Question

Let $f\left(x\right)=2x+1$. Then the number of real values of $x$ for which the three unequal numbers $f\left(x\right),f\left(2x\right),f\left(4x\right)$ are in $GP$ is

• A. 1
• B. 2
• C. 0
• D. none of these

Answer 1

The correct option is C 0

Given function is,

$f\left(x\right)=2x+1$

$\Rightarrow f\left(2x\right)=2\left(2x\right)+1=4x+1$ and

$f\left(4x\right)=2\left(4x\right)+1=8x+1$

Now,

$f\left(x\right),f\left(2x\right),f\left(4x\right)$ are in G.P.

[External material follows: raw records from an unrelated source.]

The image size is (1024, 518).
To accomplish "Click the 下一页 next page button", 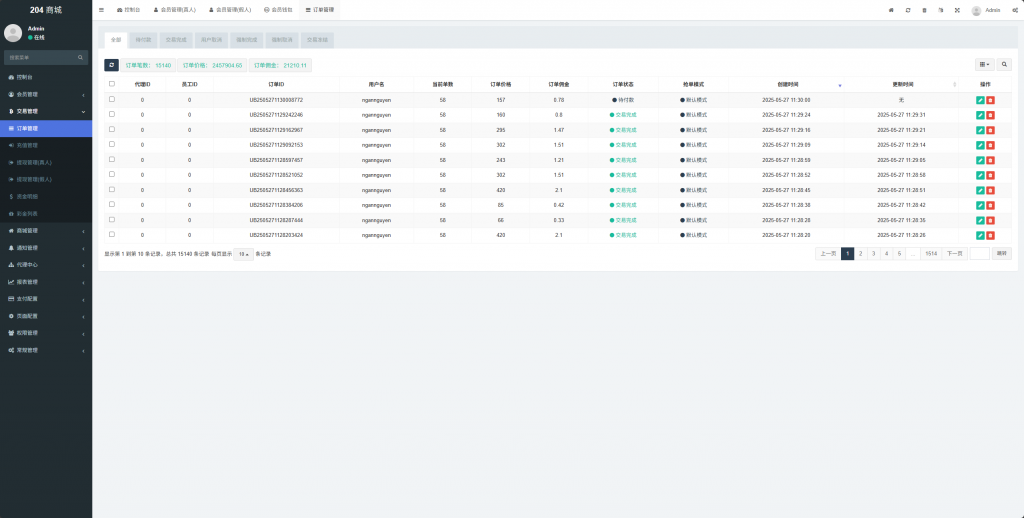I will tap(955, 254).
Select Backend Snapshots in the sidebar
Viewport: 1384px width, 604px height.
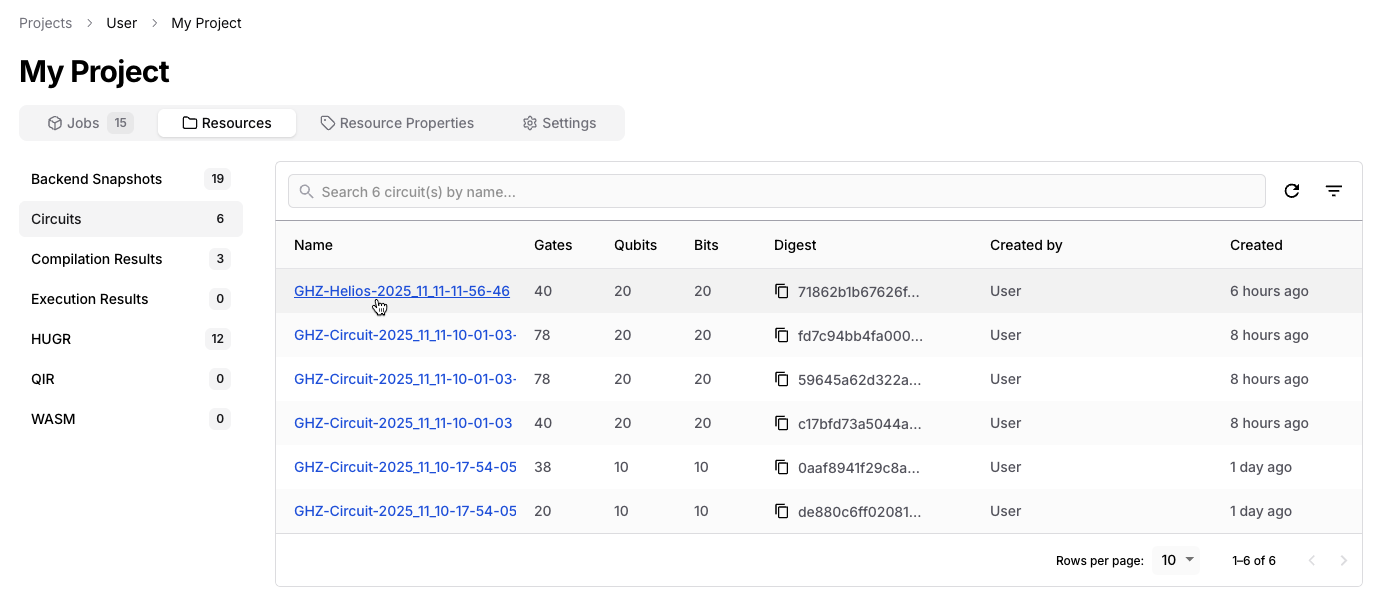[96, 179]
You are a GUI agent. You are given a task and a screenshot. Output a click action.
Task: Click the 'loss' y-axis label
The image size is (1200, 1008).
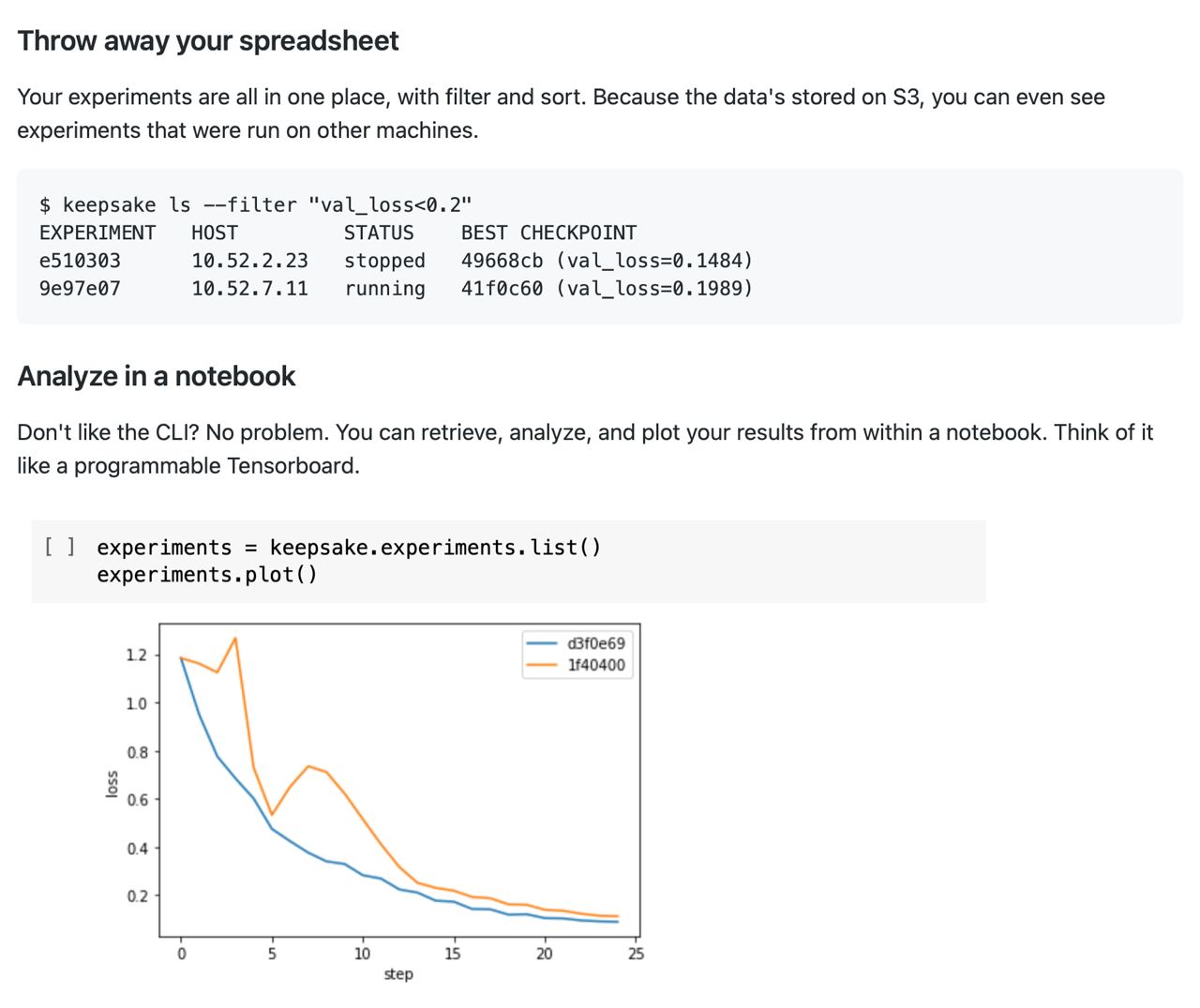(112, 784)
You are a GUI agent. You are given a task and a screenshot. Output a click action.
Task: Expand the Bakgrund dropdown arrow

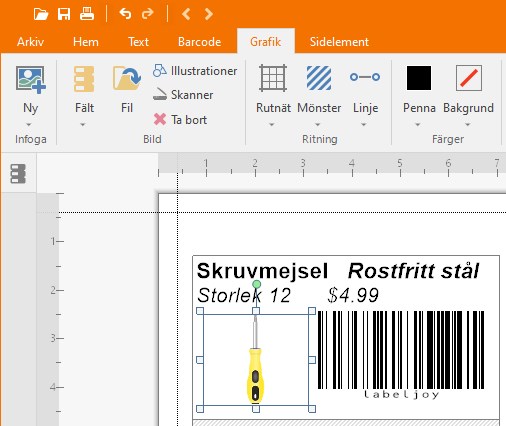point(468,125)
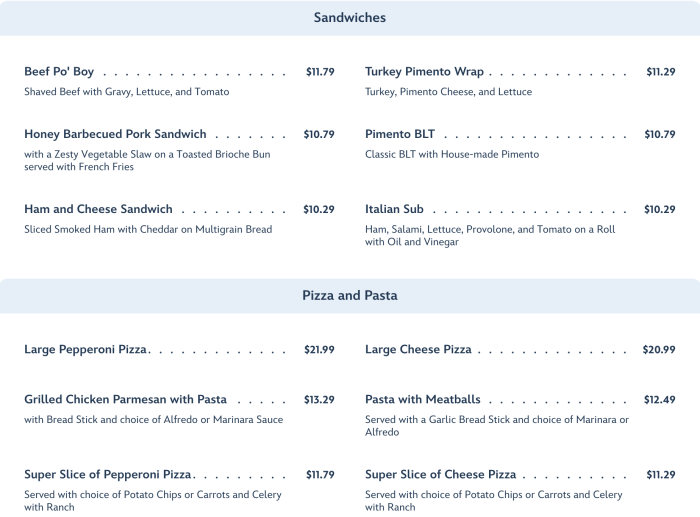Choose the Honey Barbecued Pork Sandwich
This screenshot has height=517, width=700.
coord(115,134)
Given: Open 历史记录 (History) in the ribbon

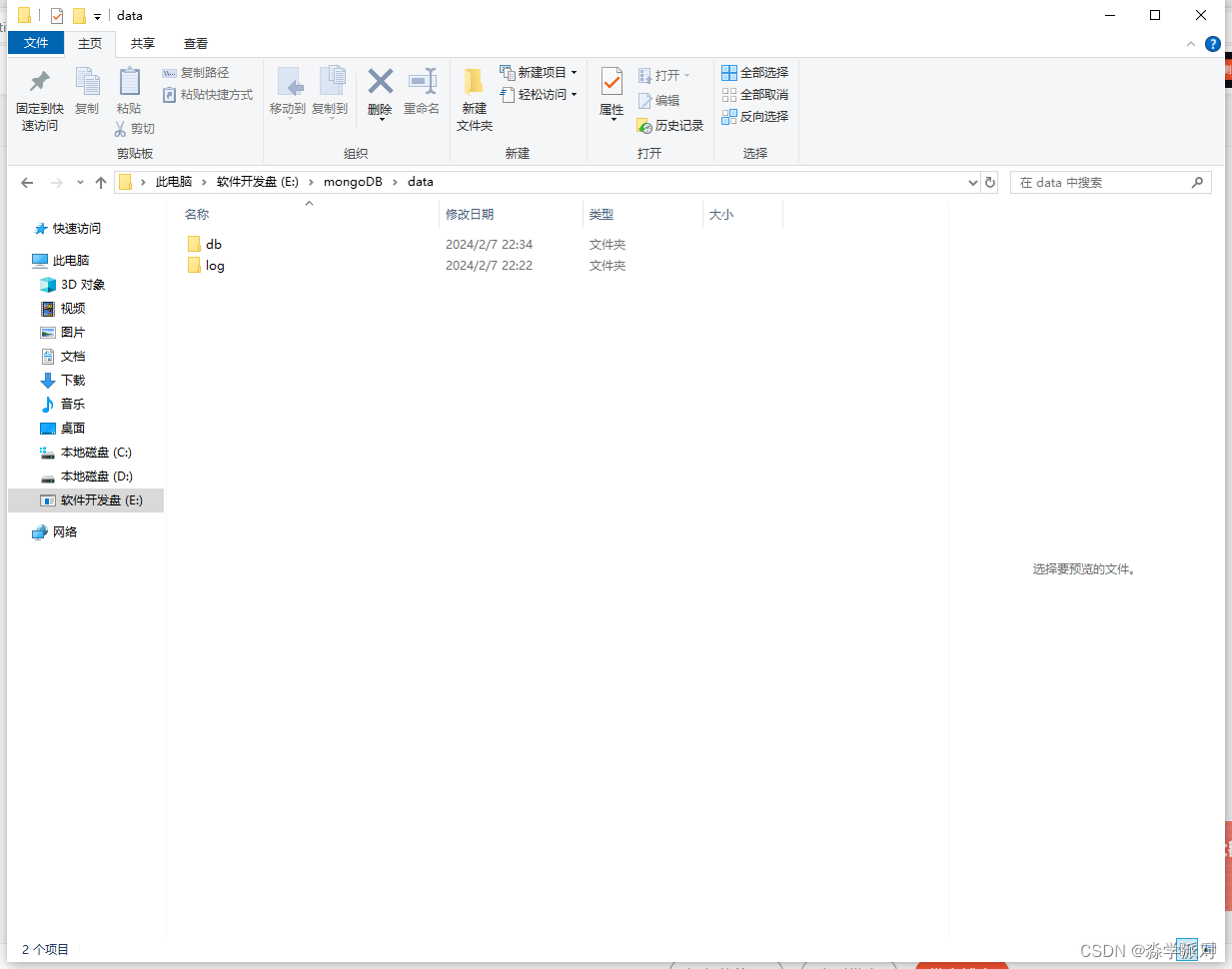Looking at the screenshot, I should coord(669,125).
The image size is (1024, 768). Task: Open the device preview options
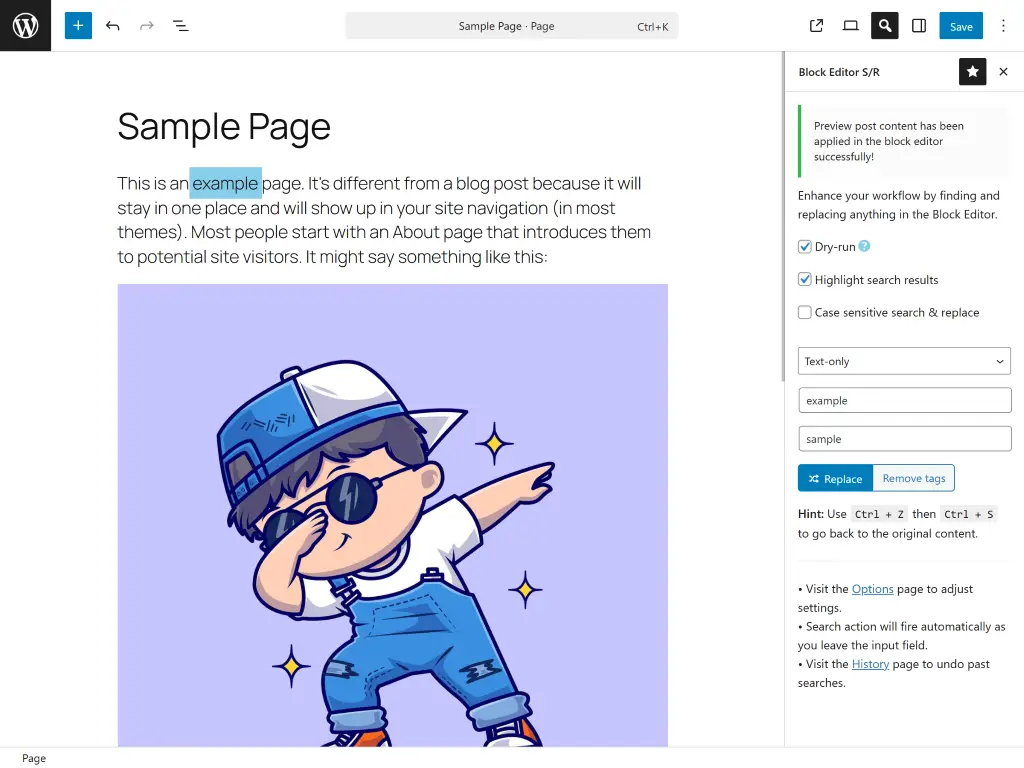tap(850, 25)
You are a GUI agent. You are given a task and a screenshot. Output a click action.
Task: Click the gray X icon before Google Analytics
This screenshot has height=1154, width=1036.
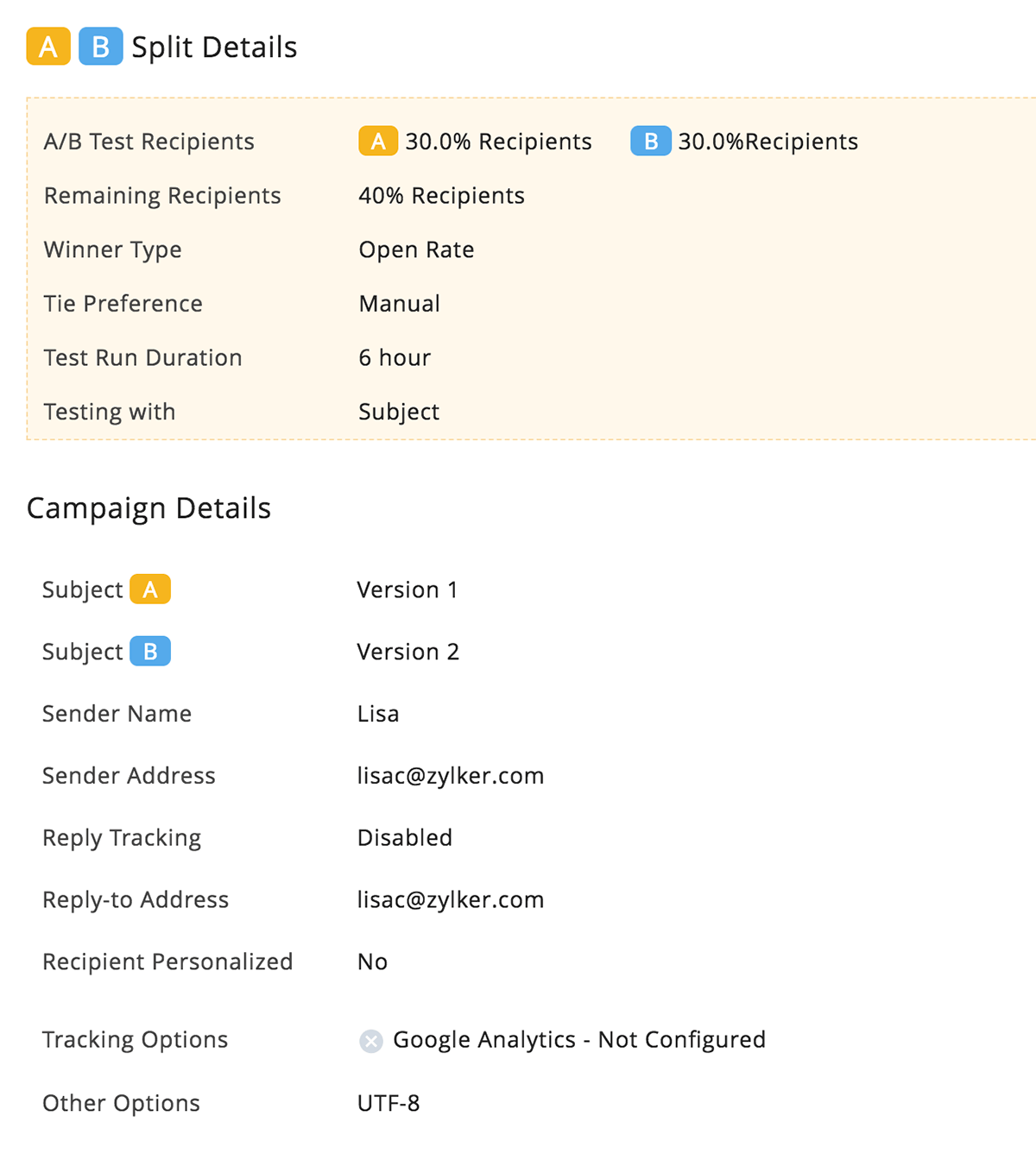pos(371,1041)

$\therefore f^2\left(2x\right)=f\left(x\right)\cdot f\left(4x\right)\Rightarrow (4x+1{)}^2=(2x+1\left)\right(8x+1)\Rightarrow 16x^2+8x+1=16x^2+10x+1\Rightarrow 2x=0\Rightarrow x=0$

But, for $x=0$,

$f\left(x\right)=f\left(2x\right)=f\left(4x\right)=1$

Hence, for no real values of $x$, the given unequal numbers $f\left(x\right),f\left(2x\right),f\left(4x\right)$ are in G.P.